(TASK OBJECTIVE)
Repeat, line for line, the entries below from the first line to the line containing "Click the blue fill handle on D2", counting both ends.

(RECORDS SUPPLIED)
———

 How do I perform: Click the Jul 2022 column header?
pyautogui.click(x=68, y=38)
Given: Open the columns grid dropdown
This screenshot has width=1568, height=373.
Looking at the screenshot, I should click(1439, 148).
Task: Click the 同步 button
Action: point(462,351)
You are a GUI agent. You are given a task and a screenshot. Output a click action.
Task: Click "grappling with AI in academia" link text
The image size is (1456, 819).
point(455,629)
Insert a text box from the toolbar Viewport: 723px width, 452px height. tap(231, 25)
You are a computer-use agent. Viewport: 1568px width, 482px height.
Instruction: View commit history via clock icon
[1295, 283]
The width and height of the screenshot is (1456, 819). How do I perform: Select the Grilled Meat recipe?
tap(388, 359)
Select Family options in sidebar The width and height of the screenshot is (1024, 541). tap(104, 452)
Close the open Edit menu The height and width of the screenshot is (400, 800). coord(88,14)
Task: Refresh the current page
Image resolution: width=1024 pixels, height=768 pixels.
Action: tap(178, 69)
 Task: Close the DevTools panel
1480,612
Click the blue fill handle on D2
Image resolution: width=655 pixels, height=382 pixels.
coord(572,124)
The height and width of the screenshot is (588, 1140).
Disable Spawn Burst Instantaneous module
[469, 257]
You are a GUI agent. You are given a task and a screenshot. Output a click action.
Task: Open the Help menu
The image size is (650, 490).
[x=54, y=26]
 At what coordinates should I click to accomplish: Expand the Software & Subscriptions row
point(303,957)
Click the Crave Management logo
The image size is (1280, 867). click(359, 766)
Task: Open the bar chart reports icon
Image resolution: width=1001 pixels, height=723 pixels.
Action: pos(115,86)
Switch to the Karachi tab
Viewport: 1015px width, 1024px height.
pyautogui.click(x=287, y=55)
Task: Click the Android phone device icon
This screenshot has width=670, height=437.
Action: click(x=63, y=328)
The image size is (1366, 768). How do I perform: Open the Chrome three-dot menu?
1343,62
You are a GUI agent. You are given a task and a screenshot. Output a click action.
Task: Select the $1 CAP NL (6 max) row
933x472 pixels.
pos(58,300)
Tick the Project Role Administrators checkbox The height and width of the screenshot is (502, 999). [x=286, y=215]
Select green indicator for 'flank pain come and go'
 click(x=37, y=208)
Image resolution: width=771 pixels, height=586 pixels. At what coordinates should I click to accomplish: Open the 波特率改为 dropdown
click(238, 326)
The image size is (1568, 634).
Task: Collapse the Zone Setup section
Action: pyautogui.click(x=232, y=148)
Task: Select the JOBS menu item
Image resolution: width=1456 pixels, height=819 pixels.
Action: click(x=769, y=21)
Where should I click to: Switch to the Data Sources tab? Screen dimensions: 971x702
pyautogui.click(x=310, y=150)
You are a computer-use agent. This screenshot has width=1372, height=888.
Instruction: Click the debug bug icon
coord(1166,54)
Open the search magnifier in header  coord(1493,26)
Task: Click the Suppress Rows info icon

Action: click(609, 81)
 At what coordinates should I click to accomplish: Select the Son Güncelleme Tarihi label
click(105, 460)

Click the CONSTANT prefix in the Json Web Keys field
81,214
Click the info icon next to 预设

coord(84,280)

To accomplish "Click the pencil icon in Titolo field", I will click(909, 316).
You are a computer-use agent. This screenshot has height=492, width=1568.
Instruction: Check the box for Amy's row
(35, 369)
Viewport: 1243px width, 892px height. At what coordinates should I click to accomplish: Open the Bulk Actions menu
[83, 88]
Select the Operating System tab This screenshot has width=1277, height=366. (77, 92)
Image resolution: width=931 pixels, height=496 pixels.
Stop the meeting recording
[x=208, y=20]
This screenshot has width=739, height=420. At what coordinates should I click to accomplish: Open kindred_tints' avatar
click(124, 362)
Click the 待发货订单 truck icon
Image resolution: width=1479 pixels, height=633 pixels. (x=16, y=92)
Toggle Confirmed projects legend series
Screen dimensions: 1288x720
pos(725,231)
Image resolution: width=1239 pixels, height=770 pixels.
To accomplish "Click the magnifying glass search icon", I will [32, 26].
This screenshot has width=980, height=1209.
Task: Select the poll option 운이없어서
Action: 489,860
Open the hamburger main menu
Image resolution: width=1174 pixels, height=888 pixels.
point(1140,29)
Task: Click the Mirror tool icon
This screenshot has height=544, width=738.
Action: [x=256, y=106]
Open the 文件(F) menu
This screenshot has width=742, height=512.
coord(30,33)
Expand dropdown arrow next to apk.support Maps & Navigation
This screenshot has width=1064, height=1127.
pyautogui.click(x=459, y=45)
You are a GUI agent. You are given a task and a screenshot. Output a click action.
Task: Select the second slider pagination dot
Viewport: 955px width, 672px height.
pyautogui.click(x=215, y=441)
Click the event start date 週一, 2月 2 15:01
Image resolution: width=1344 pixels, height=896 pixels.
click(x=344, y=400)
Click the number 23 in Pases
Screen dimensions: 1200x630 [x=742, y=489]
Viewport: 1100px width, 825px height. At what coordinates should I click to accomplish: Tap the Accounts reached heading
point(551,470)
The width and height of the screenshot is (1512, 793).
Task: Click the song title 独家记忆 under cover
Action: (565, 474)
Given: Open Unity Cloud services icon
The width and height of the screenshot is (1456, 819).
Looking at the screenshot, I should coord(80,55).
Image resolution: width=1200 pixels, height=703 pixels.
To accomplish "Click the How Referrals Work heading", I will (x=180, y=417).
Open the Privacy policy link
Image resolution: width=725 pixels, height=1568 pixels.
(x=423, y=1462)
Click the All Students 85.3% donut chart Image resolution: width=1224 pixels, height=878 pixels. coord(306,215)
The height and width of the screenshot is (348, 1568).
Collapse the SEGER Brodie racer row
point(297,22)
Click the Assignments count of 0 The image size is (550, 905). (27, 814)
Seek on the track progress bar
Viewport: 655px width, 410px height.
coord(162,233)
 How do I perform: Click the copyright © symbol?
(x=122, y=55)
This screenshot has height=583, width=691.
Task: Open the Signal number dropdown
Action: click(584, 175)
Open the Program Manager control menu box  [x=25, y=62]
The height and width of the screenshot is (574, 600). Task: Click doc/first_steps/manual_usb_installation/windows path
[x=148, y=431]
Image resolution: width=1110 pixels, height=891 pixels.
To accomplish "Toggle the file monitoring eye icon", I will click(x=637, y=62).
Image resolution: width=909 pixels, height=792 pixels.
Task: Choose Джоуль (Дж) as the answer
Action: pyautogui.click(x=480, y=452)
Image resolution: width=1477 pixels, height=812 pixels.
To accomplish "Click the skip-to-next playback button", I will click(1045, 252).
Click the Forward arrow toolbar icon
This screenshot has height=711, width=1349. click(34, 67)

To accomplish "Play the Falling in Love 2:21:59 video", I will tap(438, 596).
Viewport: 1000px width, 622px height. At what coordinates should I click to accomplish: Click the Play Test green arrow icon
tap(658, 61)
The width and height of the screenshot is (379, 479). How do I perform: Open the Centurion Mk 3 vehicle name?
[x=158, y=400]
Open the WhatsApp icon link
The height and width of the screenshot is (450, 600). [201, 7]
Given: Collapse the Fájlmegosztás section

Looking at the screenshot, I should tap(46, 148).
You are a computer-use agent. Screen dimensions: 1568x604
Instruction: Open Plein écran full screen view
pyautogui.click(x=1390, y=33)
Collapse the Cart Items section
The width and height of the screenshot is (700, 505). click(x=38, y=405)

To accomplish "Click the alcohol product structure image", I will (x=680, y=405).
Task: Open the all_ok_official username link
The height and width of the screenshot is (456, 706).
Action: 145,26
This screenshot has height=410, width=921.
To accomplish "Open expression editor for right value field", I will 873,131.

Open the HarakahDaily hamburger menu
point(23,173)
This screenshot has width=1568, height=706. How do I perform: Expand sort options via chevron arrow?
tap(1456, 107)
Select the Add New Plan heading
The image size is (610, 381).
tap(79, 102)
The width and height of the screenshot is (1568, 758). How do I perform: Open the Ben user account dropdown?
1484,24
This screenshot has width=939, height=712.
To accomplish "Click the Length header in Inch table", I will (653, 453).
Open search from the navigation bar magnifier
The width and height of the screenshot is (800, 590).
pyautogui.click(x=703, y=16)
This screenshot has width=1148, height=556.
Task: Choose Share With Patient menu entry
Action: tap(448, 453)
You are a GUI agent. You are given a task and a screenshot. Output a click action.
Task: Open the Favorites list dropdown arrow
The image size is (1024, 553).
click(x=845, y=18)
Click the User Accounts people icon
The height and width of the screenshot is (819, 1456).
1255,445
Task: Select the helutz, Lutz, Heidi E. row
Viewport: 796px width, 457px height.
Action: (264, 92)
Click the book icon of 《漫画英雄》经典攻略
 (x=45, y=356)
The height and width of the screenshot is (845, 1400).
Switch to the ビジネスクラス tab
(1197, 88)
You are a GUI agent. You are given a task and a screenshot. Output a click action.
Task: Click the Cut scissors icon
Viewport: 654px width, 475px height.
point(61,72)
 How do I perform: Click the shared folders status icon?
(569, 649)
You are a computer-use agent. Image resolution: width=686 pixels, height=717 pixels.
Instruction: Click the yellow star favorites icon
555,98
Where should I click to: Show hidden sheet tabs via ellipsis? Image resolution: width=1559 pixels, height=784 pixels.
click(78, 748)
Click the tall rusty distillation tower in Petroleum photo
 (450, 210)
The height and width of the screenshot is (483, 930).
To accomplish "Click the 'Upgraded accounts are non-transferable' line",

———

(RESPONSE AREA)
 How do I perform: Click the Jul 2022 column header?
pyautogui.click(x=68, y=38)
Given: Open the columns grid dropdown
This screenshot has width=1568, height=373.
Looking at the screenshot, I should click(1439, 148).
Task: Click the 同步 button
Action: point(462,351)
You are a GUI agent. You are given a task and a screenshot. Output a click action.
Task: Click "grappling with AI in academia" link text
The image size is (1456, 819).
point(455,629)
Insert a text box from the toolbar Viewport: 723px width, 452px height. tap(231, 25)
You are a computer-use agent. Viewport: 1568px width, 482px height.
Instruction: View commit history via clock icon
[1295, 283]
The width and height of the screenshot is (1456, 819). How do I perform: Select the Grilled Meat recipe?
tap(388, 359)
Select Family options in sidebar The width and height of the screenshot is (1024, 541). tap(104, 452)
Close the open Edit menu The height and width of the screenshot is (400, 800). coord(88,14)
Task: Refresh the current page
Image resolution: width=1024 pixels, height=768 pixels.
Action: tap(178, 69)
 Task: Close the DevTools panel
1480,612
Click the blue fill handle on D2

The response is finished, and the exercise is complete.